RY: Bei einem Format wie Quarks & Co haben die Bürger die Gewissheit einer fundierten Recherche. Weiterhin handeln wir nach den strengen journalistischen Richtlinien des öffentlich-rechtlichen Rundfunks. Im Internet gelten diese Regeln nun mal nicht. Bei einer Fülle von Websites sind oftmals die Motive unklar. Außerdem werden im Internet der redaktionelle und werbliche Content nicht getrennt aufgezeigt. So kann es passieren, dass die User gut geschriebene Texte lesen, die eben nicht unabhängig sind.
Sofern die journalistischen Grundsätze eingehalten werden, bietet das Internet natürlich tolle Möglichkeiten, um mit den Usern in unmittelbaren Kontakt zu treten. Leider erfolgt bei der erheblichen Menge an Informationen jedoch keine Gewichtung. Zudem ist selten deutlich, wer hinter den Informationen steckt. Ich möchte nicht wissen, wie viele Forumseinträge bei einer großen Marketingaktion eines neuen Medikaments aus der Feder der Marketingexperten stammen.
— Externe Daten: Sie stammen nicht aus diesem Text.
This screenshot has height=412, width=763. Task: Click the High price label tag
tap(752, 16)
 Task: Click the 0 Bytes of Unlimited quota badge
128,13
All dies führt zu einer großen divergierenden Informationsflut.
SK: Wie sehen Sie die Entwicklung im Bereich Social Media – ist dies ein nützlicher bzw. notwendiger Kanal für Menschen, um an Gesundheitsinformationen zu gelangen?
RY: Es kann ein sehr nützlicher Bereich sein. Social Media kann die Macht des Patienten stärken – gegenseitiger Austausch, solidarisieren, gegenseitiges helfen und auch kritisches Verhalten. Andererseits ist große Vorsicht geboten: Bei den Gesamtbudgets der Pharmafirmen und Lobbyverbänden bleibt die Fragen offen, wer diesen Bereich wirklich dominiert. Bei genauerem Hinschauen, beispielsweise bei Einträgen zu Medikamenten, wird deutlich, dass nicht alles was objektiv erscheint auch objektiv ist.
Das Potenzial ist natürlich großartig, doch im Kontext der Überinformation wird der User oftmals zusätzlich verunsichert.